Does First Canadian Title Live Up to its Marketing Promises?

Owner stuck with $25,000 in court costs over cottage’s pre-existing issues - in spite of paying for title insurance.

Will a title insurance policy protect a buyer when the house has a serious construction deficiency making it unsafe and unmarketable to a future buyer?

That was the issue in a case decided by the Ontario Court of Appeal last month.

Back in 1999, John Breen purchased a cottage property on Lake Muskoka. His real estate lawyer at the time conducted a building department search with the township and discovered that although a building permit was issued in 1989, a final inspection had not been completed.

A later fire at the township offices destroyed the records, and no one knew whether the structure had passed a final inspection. Knowing this, Breen decided not to request a final inspection.

In 2011, in the process of renovating the kitchen, Breen’s contractor opened a wall and discovered serious violations of Ontario’s Building Code Act. An engineer’s report later confirmed significant structural deficiencies, and recommended Breen consider a complete rebuild and not occupy the cottage.

It has not been used since 2012.

Breen sued his title insurer, FCT Insurance Company. The basis of the claim was that the structural deficiencies arising from the open or revoked permit made the property unmarketable.

In law, this means that a prospective purchaser would have legal grounds to refuse to close a purchase.

FCT denied Breen’s claim on the basis that there was no coverage for risks or defects that he knew about. At the trial last year, Justice Margaret Eberhard ruled in favour of Breen.

In a 13,000-word decision, Justice Eberhard concluded that Breen did not have actual knowledge of the potential defects that were later discovered.

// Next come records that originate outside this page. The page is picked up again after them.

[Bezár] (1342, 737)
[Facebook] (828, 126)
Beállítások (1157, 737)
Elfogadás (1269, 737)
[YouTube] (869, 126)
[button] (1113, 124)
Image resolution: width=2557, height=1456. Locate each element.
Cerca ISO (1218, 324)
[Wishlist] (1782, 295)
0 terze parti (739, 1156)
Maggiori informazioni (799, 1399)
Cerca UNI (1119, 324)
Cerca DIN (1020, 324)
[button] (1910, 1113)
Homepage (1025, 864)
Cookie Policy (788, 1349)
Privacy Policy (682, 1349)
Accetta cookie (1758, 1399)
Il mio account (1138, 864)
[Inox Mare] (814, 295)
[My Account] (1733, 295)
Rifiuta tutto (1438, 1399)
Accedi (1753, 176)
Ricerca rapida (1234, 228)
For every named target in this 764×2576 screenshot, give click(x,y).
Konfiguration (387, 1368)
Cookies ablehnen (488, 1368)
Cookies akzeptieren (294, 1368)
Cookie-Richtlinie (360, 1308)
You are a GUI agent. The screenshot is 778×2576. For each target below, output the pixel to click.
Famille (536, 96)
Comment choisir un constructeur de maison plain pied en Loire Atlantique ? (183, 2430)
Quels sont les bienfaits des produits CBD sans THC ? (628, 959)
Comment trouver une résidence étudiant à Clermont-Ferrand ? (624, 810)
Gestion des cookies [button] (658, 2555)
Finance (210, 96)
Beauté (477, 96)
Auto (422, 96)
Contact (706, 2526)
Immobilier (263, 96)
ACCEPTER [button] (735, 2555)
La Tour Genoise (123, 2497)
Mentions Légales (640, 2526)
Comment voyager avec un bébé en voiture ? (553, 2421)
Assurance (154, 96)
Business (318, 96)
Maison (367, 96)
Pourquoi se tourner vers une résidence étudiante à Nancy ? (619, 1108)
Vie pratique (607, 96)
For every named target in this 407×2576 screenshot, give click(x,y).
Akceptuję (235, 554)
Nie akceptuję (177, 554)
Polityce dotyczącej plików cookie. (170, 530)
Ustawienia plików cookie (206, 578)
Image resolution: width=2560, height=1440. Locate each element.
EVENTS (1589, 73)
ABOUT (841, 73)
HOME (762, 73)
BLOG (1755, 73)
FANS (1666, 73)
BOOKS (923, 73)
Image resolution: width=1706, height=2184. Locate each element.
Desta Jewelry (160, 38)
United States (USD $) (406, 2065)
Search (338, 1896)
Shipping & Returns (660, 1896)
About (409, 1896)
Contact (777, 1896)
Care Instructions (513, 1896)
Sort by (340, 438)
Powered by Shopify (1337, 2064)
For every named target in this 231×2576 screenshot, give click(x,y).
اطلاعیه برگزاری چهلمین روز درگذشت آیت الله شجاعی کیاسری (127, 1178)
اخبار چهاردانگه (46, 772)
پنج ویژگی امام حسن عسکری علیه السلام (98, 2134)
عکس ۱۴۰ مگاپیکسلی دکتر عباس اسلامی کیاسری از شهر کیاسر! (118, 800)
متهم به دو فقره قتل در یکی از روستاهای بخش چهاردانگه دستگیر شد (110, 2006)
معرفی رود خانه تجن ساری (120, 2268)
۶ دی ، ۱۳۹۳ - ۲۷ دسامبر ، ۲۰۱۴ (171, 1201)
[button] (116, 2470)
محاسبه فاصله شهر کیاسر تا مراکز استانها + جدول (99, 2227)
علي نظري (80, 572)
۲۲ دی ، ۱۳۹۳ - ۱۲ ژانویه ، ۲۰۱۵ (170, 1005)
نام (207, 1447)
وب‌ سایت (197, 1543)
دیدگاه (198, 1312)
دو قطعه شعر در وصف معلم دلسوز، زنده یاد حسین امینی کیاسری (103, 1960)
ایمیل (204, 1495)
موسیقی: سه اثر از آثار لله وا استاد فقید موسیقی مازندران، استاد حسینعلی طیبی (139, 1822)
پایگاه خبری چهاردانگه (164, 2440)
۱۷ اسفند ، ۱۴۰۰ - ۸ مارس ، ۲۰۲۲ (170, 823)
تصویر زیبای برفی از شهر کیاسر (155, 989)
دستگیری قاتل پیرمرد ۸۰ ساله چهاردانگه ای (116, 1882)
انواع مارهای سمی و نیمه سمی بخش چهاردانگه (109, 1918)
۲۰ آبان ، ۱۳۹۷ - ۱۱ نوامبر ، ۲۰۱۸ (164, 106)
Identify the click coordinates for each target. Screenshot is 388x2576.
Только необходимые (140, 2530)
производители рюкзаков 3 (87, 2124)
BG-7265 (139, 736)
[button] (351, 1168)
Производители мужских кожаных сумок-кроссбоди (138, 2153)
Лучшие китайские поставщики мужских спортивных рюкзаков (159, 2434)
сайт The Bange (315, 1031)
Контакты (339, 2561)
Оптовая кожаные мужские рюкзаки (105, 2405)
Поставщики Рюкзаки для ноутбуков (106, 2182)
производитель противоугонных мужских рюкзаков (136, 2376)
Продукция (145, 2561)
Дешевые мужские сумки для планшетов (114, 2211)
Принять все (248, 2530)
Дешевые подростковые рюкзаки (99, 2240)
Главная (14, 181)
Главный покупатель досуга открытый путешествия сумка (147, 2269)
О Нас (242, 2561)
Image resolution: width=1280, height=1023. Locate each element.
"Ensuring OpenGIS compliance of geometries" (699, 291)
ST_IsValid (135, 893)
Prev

Fighting its own policyholder, FCT appealed to the Court of Appeal. Last month, a three-judge panel of that court reversed the trial decision, dismissed Breen’s claim, and awarded $25,000 costs against him.

The appeal court drew a distinction between the land being unmarketable — that is, where a buyer would not want to purchase the building — and the title being unmarketable, a situation where there is defective ownership, such as the outstanding permit and inspection in this case.

The court ruled that Breen’s claim was not covered under the policy.

In its residential title insurance brochure, FCT Insurance says, “Many pre-existing issues do not become known until after closing, including such things as … renovations built without required permits ... With a residential title insurance policy in place, FCT takes on the responsibility to correct these issues or will compensate the insured accordingly.”

That seems inconsistent with their position in this litigation.

The lesson from the Breen case is that not all title insurance policies are the same. Home buyers should carefully review with their lawyers what protections their title insurance policy offers.